AIM OF THE EXERCISE: Transcribe word for word the part of the forum thread that opens with the words "HURRR DURR!! MUH" and closes with "an overall direction.".

TEXT:
──────

More boobus comments:

https://www.youtube.com/watch?v=QtDKfd-pEGw




> You should read what exactly the Magna Carta was. It was not a document to protect the peasants and merchantman and has nothing to do with democracy. It was a document to protect the interests of the Barons from the Crown. The Barons were elite's and didn't care a jot for yeoman and peasants. Have no idea why people quote this document out of context.The whole point of staying is that our government has to answer for making decisions that are illegal and infringe on our human rights. The EU acts as a governance to stop abuses at parliament. Its to uphold democracy by allowing legal instruments to address our government directly when it abuses human rights or fails to deliver on promised reforms. *They are no unelected bureaucrats, they are actually elected.We gain far more from the EU than we put in.* From trade agreements throogh to freedom of workers and access to Europe healthcare system and education system (which in some countries is far better than ours).We cannot move backwards, one day there will be a federal Europe and then a global Government. A democratic and fair central system is the only way we can administrate an every expanding population to avoid conflict. This is exactly what the EU has achieved in central Europe in the last 50 years. Lets not step back, we must move forward with the inevitable future.﻿


HURRR DURR!! MUH GOVERNMENTS!!!

----------


## susano

> I'm not sold on anything being 100% a "false flag".  But I am sold on believing that the real earthly powers in this world are quite evil.  It isn't that any one attack like this done by this evil behind the curtain is strictly necessary or particularly effective.  But it's an ongoing thing.  If the overall objective wasn't met by this attack (assuming it isn't truly a lone wolf) then they would simply pull another lever down the line.  So I don't see these "false flags" as binary levers executing a well thought out plan, but rather little course corrections steering us in an overall direction.
> 
> If one actors cover is blown that head is cut off, and another grows somewhere else.
> 
> So it isn't that we should focus so much on "getting to the bottom" of each and every criminal act, because you'll just get lost in the rabbit holes.  Rather we should try to apprehend the nature of what this evil is, and how it operates.  Not to attack it directly, but to understand what counter-strategies will be effective and which ones will fail.
> 
> I read your post as kind of a profession of faith that, "I'm really starting to believe this evil is real."  It is most definitely real.  And if you give any credence to Christian truth, you should realize it is only God who has allowed this evil to even come forth.  (Amos 3:6 "Shall there be evil in a city, and the Lord has not done it?")  There really is no fighting it in the traditional sense.  Certainly not at this point.  "Do not resist evil".  Doesn't mean we don't defend and protect our own to the best of our ability, but the dethroning of this evil won't be done by man, in my opinion.  The only way to be "safe" really, at this point is to do your best spiritually and with regard to reason and truth, to make sure nothing in you resembles this evil.

──────

INFORMATION SUPPLIED:
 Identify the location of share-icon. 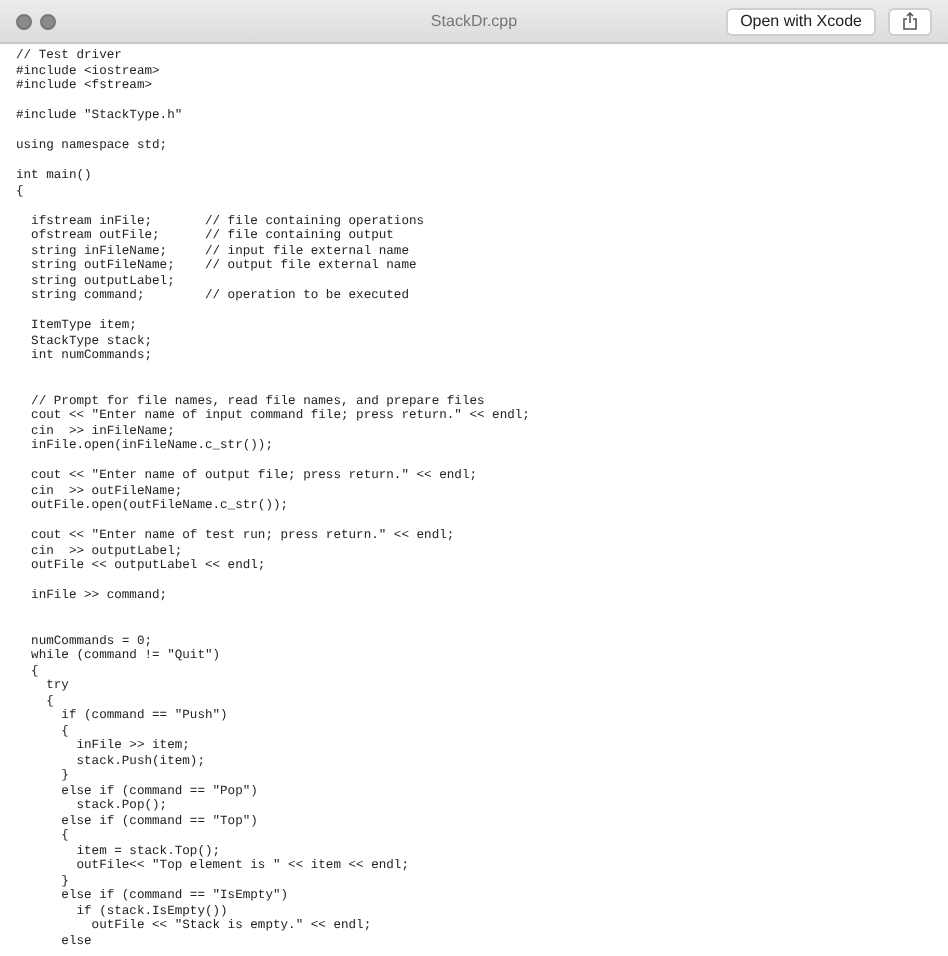
(910, 21).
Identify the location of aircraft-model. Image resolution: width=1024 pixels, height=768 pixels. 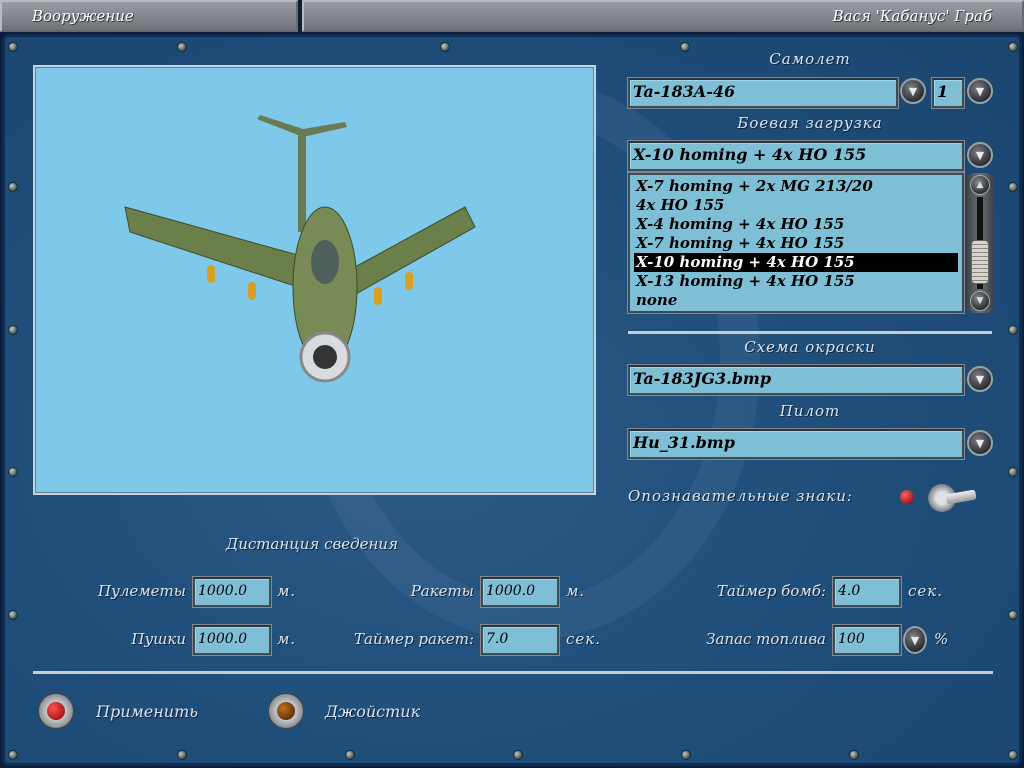
(300, 249).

──────

SOLUTION TO THE EXERCISE:
HURRR DURR!! MUH GOVERNMENTS!!!

----------


## susano

> I'm not sold on anything being 100% a "false flag".  But I am sold on believing that the real earthly powers in this world are quite evil.  It isn't that any one attack like this done by this evil behind the curtain is strictly necessary or particularly effective.  But it's an ongoing thing.  If the overall objective wasn't met by this attack (assuming it isn't truly a lone wolf) then they would simply pull another lever down the line.  So I don't see these "false flags" as binary levers executing a well thought out plan, but rather little course corrections steering us in an overall direction.